*** PASSAGE SHOWN Section Begins ***
In 1983, ABC aired The Day After, a stark portrayal of the effects of nuclear war on small-town America. It was praised by President Ronald Reagan and watched by more than 100 million people, who were rattled by the ravages of atomic weapons and the suffering survivors would endure. Many thought it was the most chilling made-for-television film ever produced.

Before making that pronouncement, it might be necessary to see Threads, the BBC television movie that followed The Day After in 1984 and seemed to up the ante when it came to an unrelentingly grim depiction of life after nuclear destruction.

For some, the visceral horrors of Threads made The Day After look like an ABC Afterschool Special in comparison—a glimpse so bleak that a press screening resulted in reporters walking out, unable to take any more.

The early 1980s were a time of unease for the world’s superpowers. The United States and Russia, both possessed of a nuclear armory that could decimate the globe, were embroiled in the Cold War. The threat of annihilation was less an abstract concept than something that could actually happen. Filmmakers explored the notion less as a vehicle for entertainment and more as a public service.

The BBC had actually toyed with the Cold War and nuclear catastrophe in 1965 when they made The War Game, a quasi-fictional, documentary-style presentation that juxtaposed facts with actors. It was so disturbing that the BBC ultimately decided not to air it.

Two decades later, the broadcast network thought their audience was better prepared—or that the threat was ever more looming. The BBC hired director Mick Jackson because of his work on an episode of the science documentary series Q.E.D., which featured a nuclear bomb detonating over London and the resulting horrors. This time, he’d be given a larger budget, experienced actors, consultants (including Carl Sagan), and a make-up department primed to mimic the skin-sloughing effects of radiation. (They used Rice Krispies and tomato soup, among other tricks.)

Threads follows two families of disparate social status: The Kemps, a working-class family in Sheffield, and the Becketts, who enjoy an upper-class existence. The families are connected by Jimmy Kemp (Reece Dinsdale) and Ruth Beckett (Karen Meagher), two young lovers who are about to bring a baby into the world.

It’s not fortuitous timing for the child. A nuclear bomb comes, and the Kemps are either dead or dying. The Becketts, meanwhile, stave off immediate expiration in a fallout shelter. But there’s no particularly good news for anyone, as the ensuing chaos leads to looting, gruesome deaths, and assorted agony. Ruth is forced to eat rats for sustenance; patients’ limbs are amputated without anesthetic. (Jackson was annoyed that The Day After depicted a hospital with its electricity intact.)
*** PASSAGE SHOWN Section Ends ***
*** GIVEN RECORDS Section Begins ***
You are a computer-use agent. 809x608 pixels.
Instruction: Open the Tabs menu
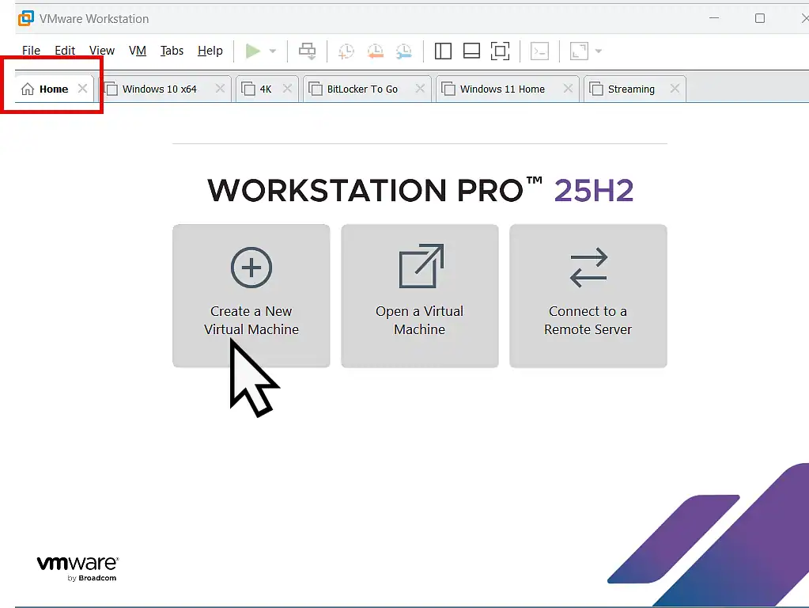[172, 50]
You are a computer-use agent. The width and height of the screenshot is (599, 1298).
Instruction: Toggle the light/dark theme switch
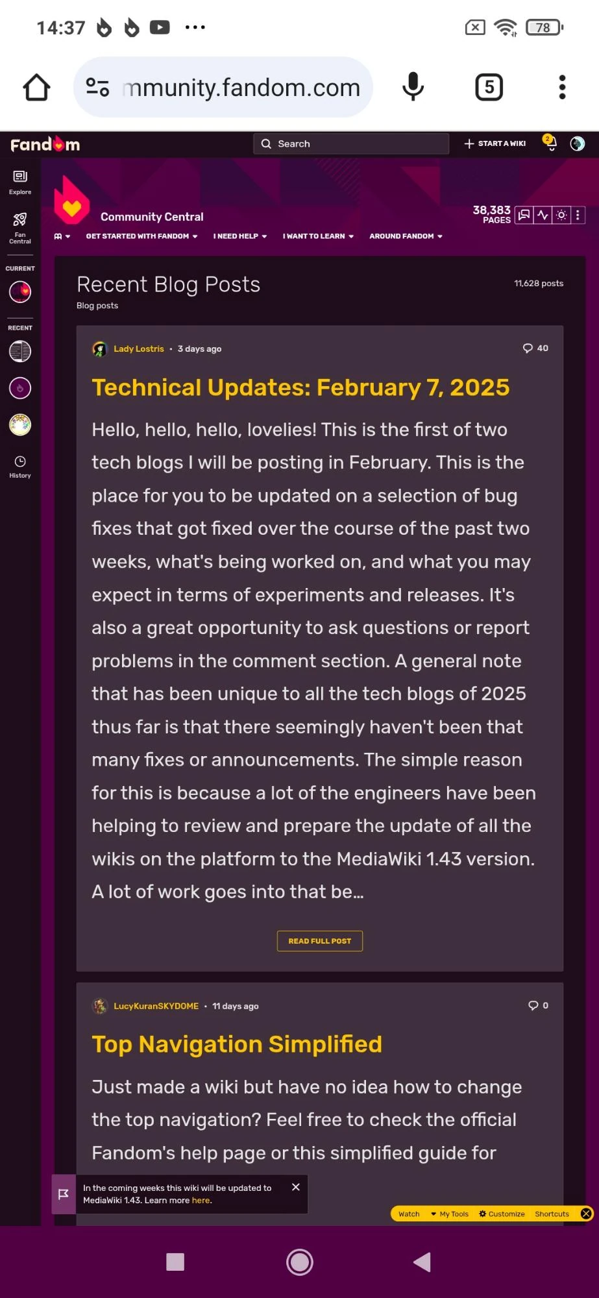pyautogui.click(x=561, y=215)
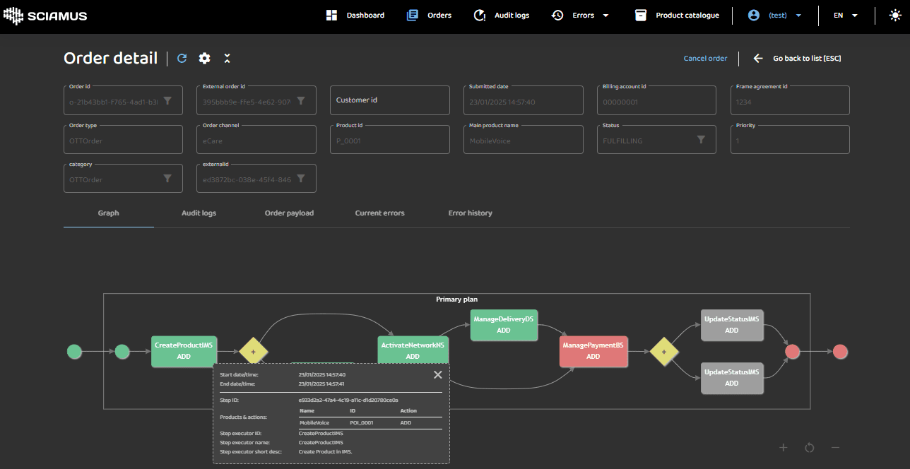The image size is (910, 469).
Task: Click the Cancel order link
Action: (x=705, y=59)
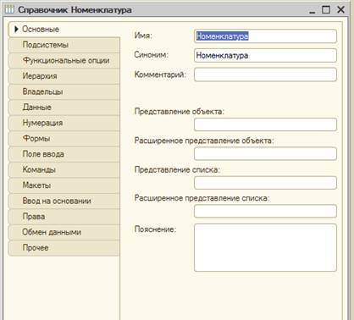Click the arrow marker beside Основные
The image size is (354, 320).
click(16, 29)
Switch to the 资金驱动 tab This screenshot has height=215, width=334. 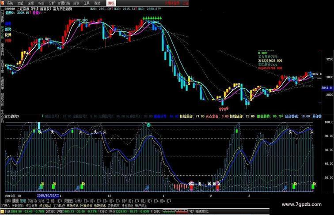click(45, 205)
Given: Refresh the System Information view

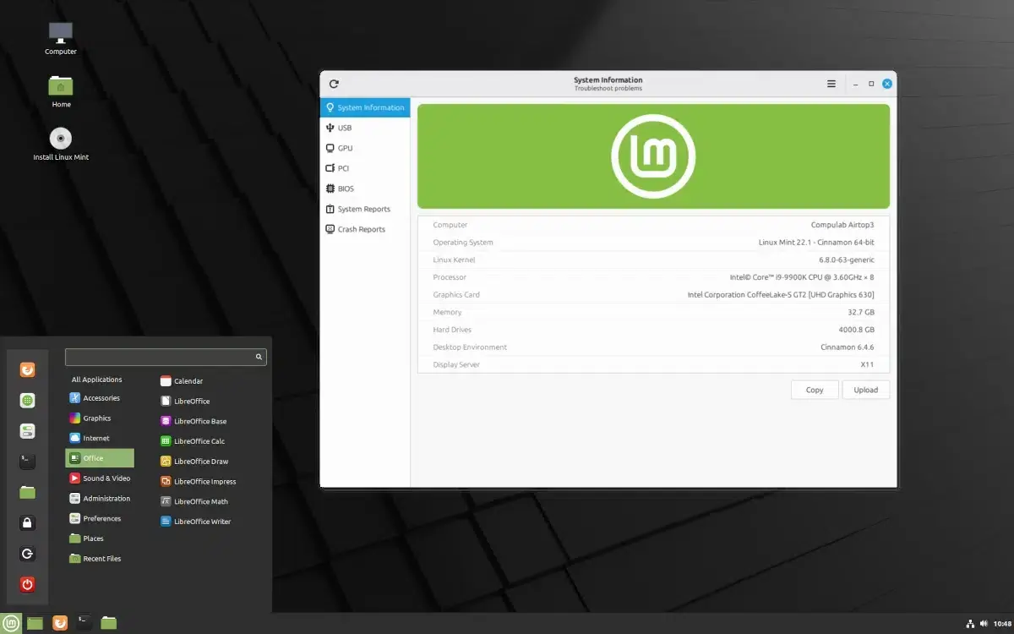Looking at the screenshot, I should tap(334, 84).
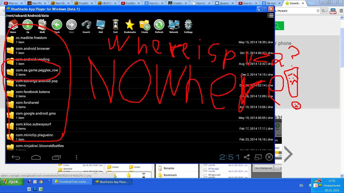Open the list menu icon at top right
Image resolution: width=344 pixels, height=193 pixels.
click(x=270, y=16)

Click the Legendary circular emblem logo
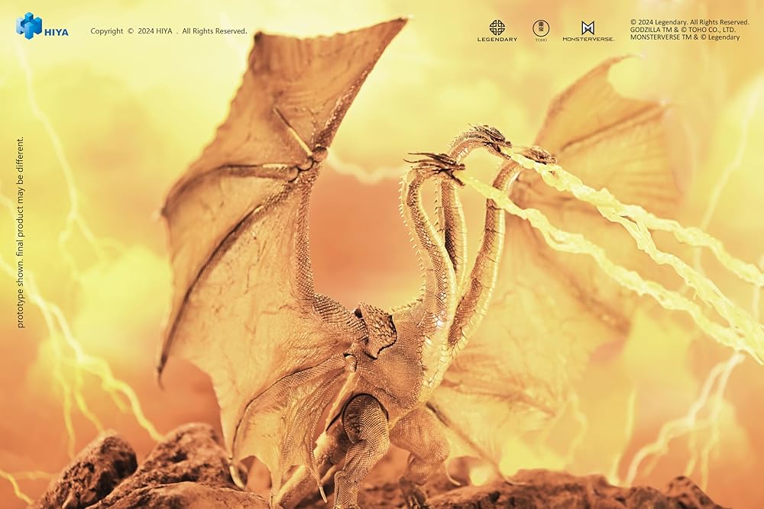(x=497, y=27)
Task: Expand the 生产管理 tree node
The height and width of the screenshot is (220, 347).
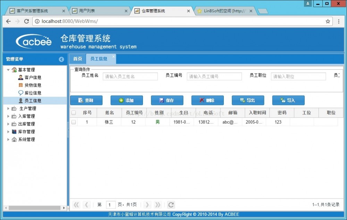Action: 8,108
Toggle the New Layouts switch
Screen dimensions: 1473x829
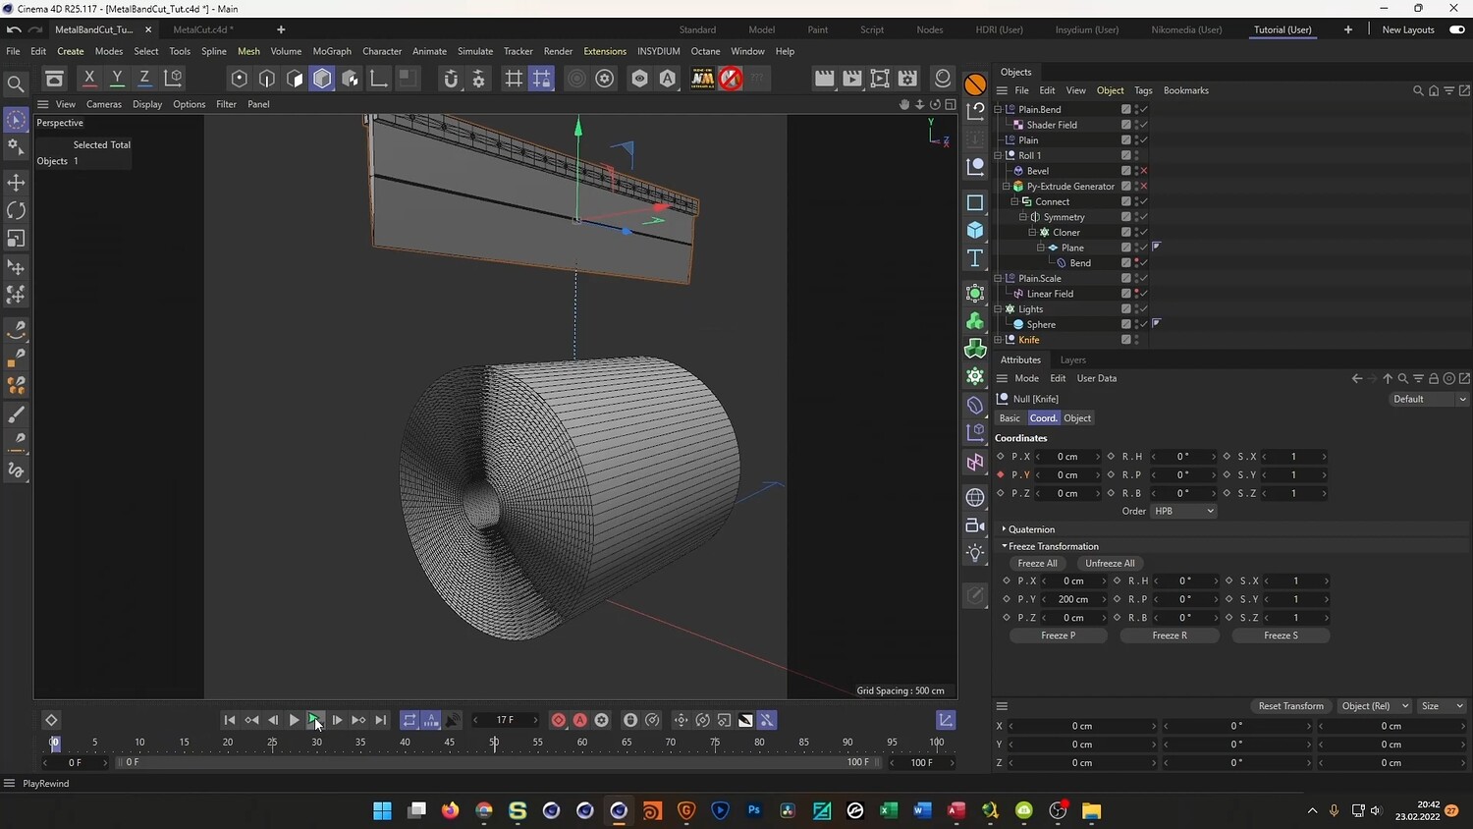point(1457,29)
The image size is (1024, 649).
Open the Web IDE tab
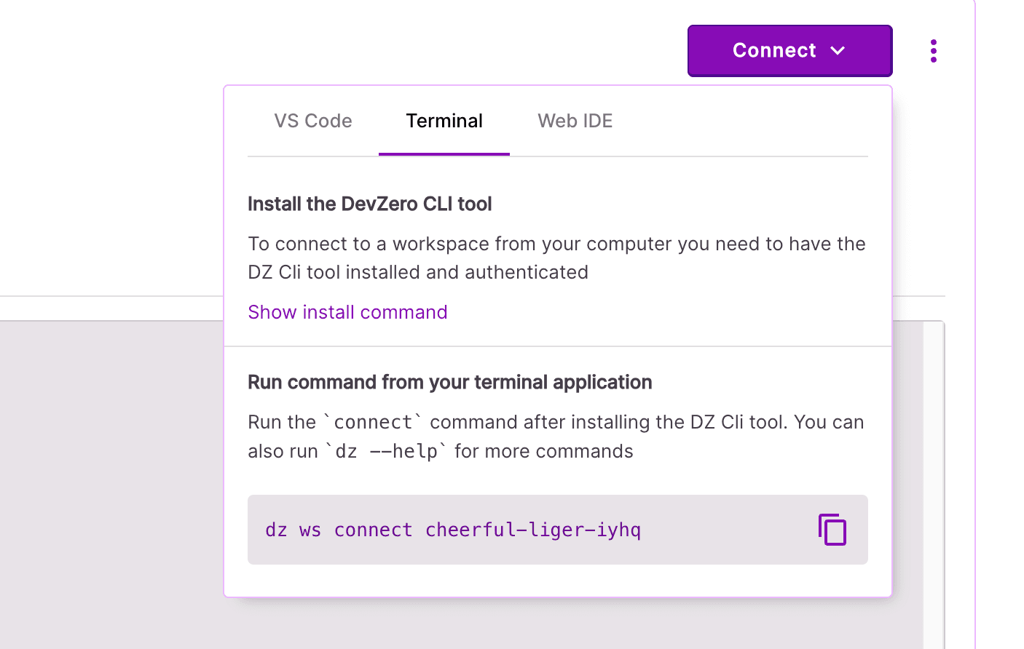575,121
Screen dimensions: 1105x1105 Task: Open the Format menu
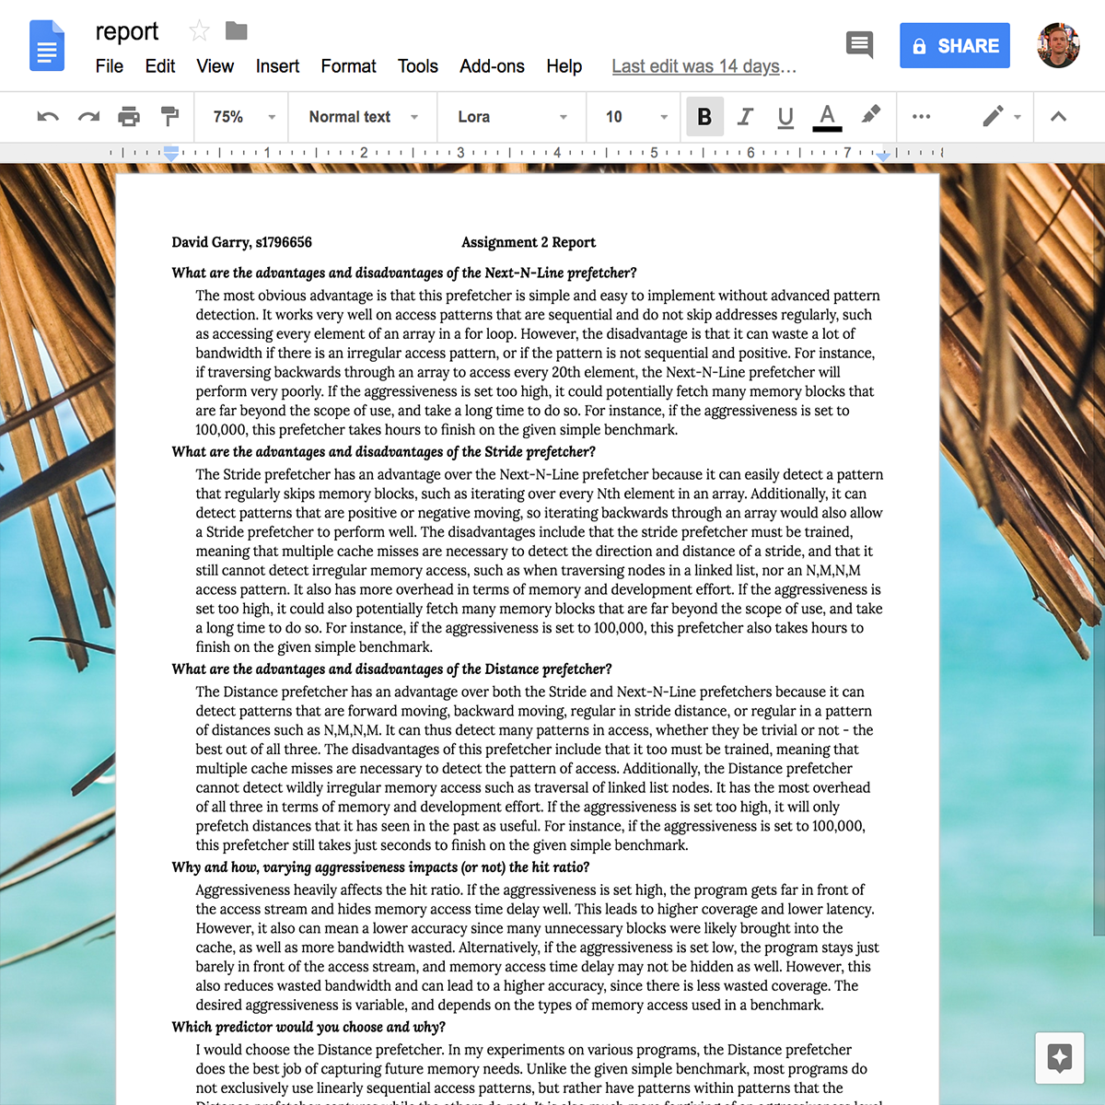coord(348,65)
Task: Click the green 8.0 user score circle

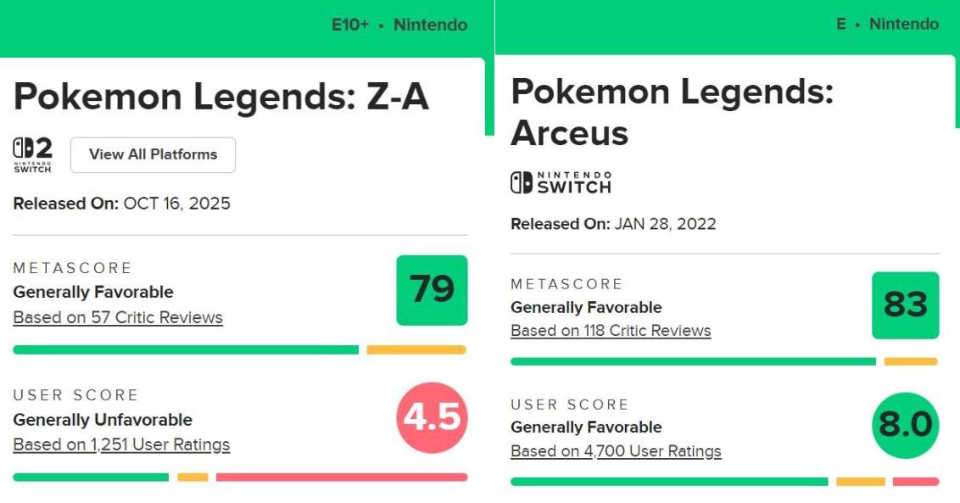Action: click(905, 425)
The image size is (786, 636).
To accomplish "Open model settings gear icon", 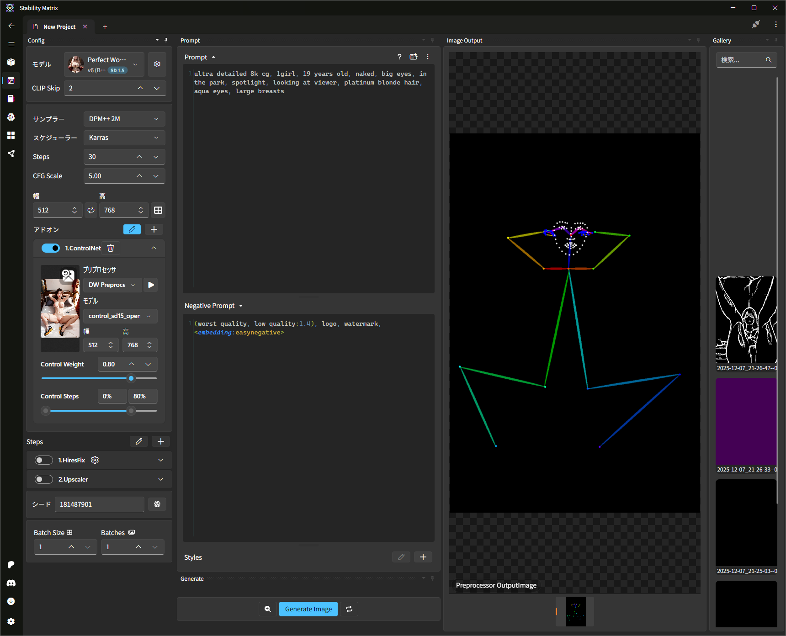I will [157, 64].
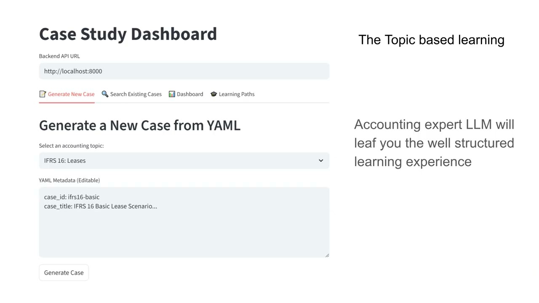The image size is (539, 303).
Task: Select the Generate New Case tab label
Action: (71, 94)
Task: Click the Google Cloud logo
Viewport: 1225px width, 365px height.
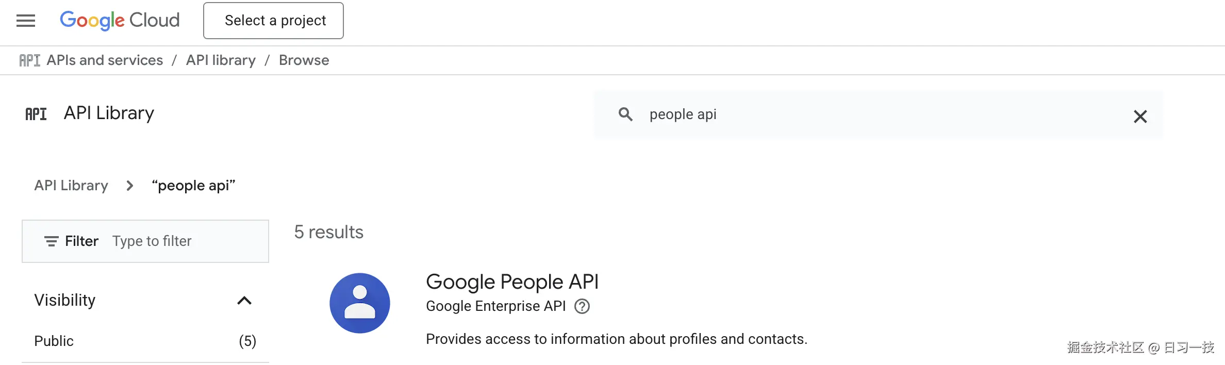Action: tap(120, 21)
*** GIVEN RECORDS Section Ends ***
● ABOUT THIS TASK
According to the passage on Threads, what did the make-up department use to mimic the skin-sloughing effects of radiation?

● RESULT OF THIS EXERCISE
Rice Krispies and tomato soup, among other tricks.